Pick up the ballet class recollection after its final sentence and continue writing it.

===== Document passage =====

I remember a time during ballet class, a class that I attended nearly every day from the time that I was 8 until 18, where I was making my way across the dance floor doing pirouettes. I couldn’t do them right. I couldn’t make them pretty. I couldn’t make them look the way there were supposed to. I stopped half way across the floor in frustration. Exasperated. I proceeded to walk the rest of the way, head down, mumbling to myself.

My teacher said, in very harsh tone, “It’s your attitude, that’s why you can’t do it.” I remember feeling so called-out, so judged, so reprimanded. “It’s your attitude, that’s why you can’t do it.” There was a negativity in my attitude. There was a fear and a self-criticism and a suffering in my attitude about the pirouettes. I wanted to be able to move effortlessly across the floor. I had certainly been practicing pirouettes for a very long time -- as long as the other girls in the room. But it just wasn’t meant to be, I guess. It wasn’t my calling to be a ballerina. Maybe not my gift, not my talent.

Whatever the reason, ballet and I were at odds with one another. I didn’t feel like ballet was within me. It felt like something forced. A forced beauty. A forced poise. A forced elegance. A forced gracefulness. It felt unnatural. It hurt my body. My feet were strapped to satin bricks that caused my feet to bleed and ache. And yes, my attitude about the whole thing sucked.

===== Records =====

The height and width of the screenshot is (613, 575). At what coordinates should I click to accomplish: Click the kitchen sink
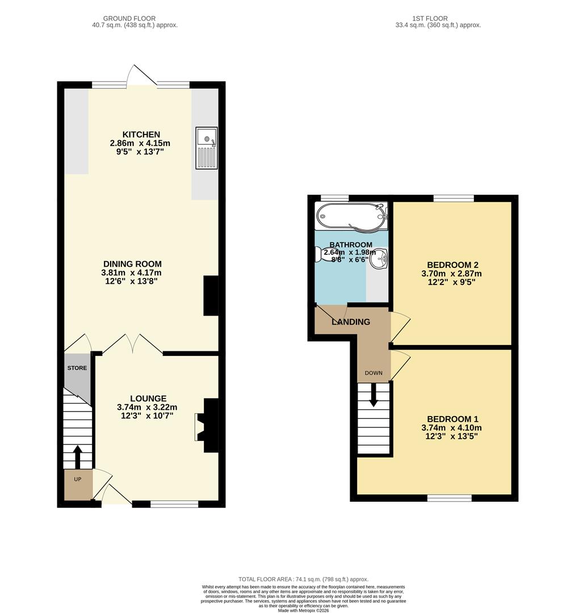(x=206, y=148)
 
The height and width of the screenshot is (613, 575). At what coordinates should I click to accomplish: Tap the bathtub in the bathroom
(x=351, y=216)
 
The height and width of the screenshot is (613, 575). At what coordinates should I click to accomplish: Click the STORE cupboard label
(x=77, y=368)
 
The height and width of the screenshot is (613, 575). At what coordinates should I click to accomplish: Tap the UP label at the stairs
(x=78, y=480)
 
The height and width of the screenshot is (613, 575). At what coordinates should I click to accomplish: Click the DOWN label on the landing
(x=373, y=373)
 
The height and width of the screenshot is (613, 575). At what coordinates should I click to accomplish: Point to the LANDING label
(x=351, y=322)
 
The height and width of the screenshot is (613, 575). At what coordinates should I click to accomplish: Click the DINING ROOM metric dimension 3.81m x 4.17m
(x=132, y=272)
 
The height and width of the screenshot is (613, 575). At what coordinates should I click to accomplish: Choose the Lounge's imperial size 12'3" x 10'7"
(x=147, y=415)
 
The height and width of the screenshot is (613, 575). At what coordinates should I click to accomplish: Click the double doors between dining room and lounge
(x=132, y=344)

=====

**Exercise response**
In contrast, I would also go and take painting classes and spend hours alone drawing and writing in my room. And when I put pen or paintbrush to paper, I felt as if large golden gates between this world and another would open up, and life would flood in and flow through me and everything I wrote or drew would be alive in some magical way, like I was creating worlds, but not creating them like making a clay sculpture, creating them like discovering them, uncovering them, revealing them. Like a pen stroke or brush stroke was wiping away some mist on the glass between this world and another, like wiping your hand on the mirror after a shower so that you can see the reflection of your face.

There was an openness. I would call it love. The way it made me feel was ‘more’ instead of ‘less.’ There were no bloody feet or short angry women pointing at me when I opened up those other worlds. And so drawing and painting became something private and dance became something public. I did well at both. Both had there benefit, both shaped me, carried me through until I was a young adult but in different ways.

One said, “You are an object of beauty for the world. You have to be beautiful for the world.” The other said, “There is beauty within you. You are beautiful because you are.” One said, “Try harder. Be better. Drop your shoulders. Lift your chest. Tuck your pelvis.” The other said, “Where would you like to go today? How can I help you get there?”

And so the pull to go in and out, to go deeper and yet stay visible and graceful pulled on me. “You can do both,” I thought, “You can be pretty. You can be tall. You can do a perfect pirouette and you can hide, and you can dive deep and you can swim with imaginary dolphins, you can even breathe under water. Who says you can’t do both? Why would you choose one over the other?”

Many years later, I find myself facing a new canvas with the desire to create something moving and meaningful. And like a good girl, I walked with bloody feet through a dissertation, fitting tightly into grammatical, structural, logical forms so I could perform for a committee watching me make my way across the hardwood floor. With each revision, I stood up taller and straighter, and arranged the words in a way that was pleasing to them so that they would approve and sign on the dotted line.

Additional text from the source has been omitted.